Less Is More
ABET’s Criterion 3 needs to be streamlined.
Opinion By Debra Larson, Ron McKean, and Steven Cramer
By most accounts, the paradigm change introduced through the 11 learning outcomes of ABET’s EC 2000 Criterion 3 has had a positive impact on engineering education. Our curricular attention was expanded beyond technical readiness to include design, teamwork, communications, professional responsibilities, ethics, contemporary issues, general education, and lifelong learning. Still, 10 years’ experience has exposed shortcomings and operational challenges. Now, with the pace of change that prompted Criterion 3 continuing to accelerate, many in our profession wish to add still more outcomes, believing that these will attract and produce a generation of engineers better prepared to solve the challenges of the new millennium.
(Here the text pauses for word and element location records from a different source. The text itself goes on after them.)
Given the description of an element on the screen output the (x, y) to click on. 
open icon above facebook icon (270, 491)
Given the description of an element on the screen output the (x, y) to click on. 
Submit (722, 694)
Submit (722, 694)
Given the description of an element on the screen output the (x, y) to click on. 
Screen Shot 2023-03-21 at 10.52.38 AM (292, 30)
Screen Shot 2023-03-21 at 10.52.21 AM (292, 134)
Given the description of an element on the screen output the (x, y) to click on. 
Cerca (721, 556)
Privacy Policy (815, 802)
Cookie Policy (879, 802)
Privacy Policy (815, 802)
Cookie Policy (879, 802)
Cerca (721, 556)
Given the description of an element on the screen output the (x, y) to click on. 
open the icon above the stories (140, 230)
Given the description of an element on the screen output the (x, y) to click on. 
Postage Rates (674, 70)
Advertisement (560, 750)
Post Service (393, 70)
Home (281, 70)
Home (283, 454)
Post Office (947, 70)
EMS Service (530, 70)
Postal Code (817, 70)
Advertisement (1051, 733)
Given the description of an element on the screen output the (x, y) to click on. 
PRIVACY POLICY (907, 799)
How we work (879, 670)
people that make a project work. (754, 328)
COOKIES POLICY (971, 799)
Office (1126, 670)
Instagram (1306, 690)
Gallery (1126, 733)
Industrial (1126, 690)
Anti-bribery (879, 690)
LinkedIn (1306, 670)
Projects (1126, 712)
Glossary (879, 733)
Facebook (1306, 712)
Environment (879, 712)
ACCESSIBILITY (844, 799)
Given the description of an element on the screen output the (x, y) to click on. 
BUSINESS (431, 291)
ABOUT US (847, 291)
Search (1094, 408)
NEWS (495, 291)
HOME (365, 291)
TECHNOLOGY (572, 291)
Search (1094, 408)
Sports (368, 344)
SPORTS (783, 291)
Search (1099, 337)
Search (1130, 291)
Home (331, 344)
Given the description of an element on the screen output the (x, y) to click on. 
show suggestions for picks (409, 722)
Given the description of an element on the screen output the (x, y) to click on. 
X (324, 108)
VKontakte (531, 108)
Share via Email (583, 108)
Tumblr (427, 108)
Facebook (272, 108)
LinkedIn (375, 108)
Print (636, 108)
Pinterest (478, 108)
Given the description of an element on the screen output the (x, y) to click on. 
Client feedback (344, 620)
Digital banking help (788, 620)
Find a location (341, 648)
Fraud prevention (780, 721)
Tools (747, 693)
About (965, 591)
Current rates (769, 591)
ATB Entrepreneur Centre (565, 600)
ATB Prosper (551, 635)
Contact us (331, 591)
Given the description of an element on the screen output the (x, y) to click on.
Although well-intentioned, such an approach fails to recognize important issues facing higher education, including public skepticism about value; an increased regulatory and auditing environment; demands for improved access, retention, and graduation rates; and significant declines in state funding appropriations. More outcomes would result in diminishing educational returns and less agile, less responsive programs, and would impede innovations.
Rather than a more extensive list of outcomes, tomorrow’s challenges demand lean processes, innovation, flexibility, and multidisciplinary collaborations. Therefore, the Academic Advisory Council (AAC) to the Board of Directors of ABET is proposing a different, “less is more” approach to Criterion 3, Student Outcomes. The AAC – a diverse group of academic administrators who represent the broad spectrum of U.S. universities that offer ABET-accredited programs in engineering, engineering technology, computing, and applied science programs – recommends that Criterion 3 be refined to five core outcomes while encouraging program distinctiveness.
First, in the context of the engineering accreditation criteria, we are proposing a consolidation of the existing outcomes on experiments and data, design, teamwork, engineering problem solving, professional and ethical responsibilities, communications, and tools into four core outcomes that might read this way: A. An ability to perform measurement, data collection, and analysis utilizing current engineering tools and techniques. B. An ability to identify, formulate, and solve a range of engineering problems. C. An ability to apply engineering principles to design a system, component, or process with realistic constraints. D. Demonstration of professional behaviors through teaming skills, communications, and ethical responsibilities.
Second, the AAC is proposing a fifth outcome, whereby each institutional program shall specify one or more program-defined outcomes. This outcome will be informed by the program’s constituencies. It is intended to invite innovations and represent the program’s distinctiveness as reflected in its graduates. Third, Criterion 3 outcomes not captured in this consolidation – mathematics, science, and engineering; broad education; and contemporary issues – should be incorporated into Criterion 5. This criterion pertains to knowledge areas that form the foundation of a modern baccalaureate degree and are inherent in the proposed Criterion 3 outcomes A-D. Finally, the ability to engage in lifelong learning involves success and competency post-graduation and, as such, is better aligned with the focus of Criterion 2.
The ABET Accreditation Council, the commissions, and, ultimately, the ABET Board of Directors are considering this recommendation along with others. The AAC strongly values accreditation and the beneficial and modernizing changes brought forward by EC 2000. However, Criterion 3, developed primarily in the 1990s, is becoming misaligned with the challenges facing the engineering profession and higher education. These challenges require a bold vision, one that keeps accreditation relevant and valuable while encouraging future-forward solutions. We believe the AAC’s proposal does this by realigning and refining requirements into a simpler construct. “Less is more” is a paradoxically potent proposal for engineering in the 21st century.
Debra Larson is dean of engineering at Cal Poly, San Luis Obispo; Ron McKean is interim associate dean of operations at Ferris State University’s College of Engineering Technology; Steven Cramer is associate dean of engineering at the University of Wisconsin, Madison. All are members of the Academic Advisory Council (AAC) to the Board of Directors of ABET.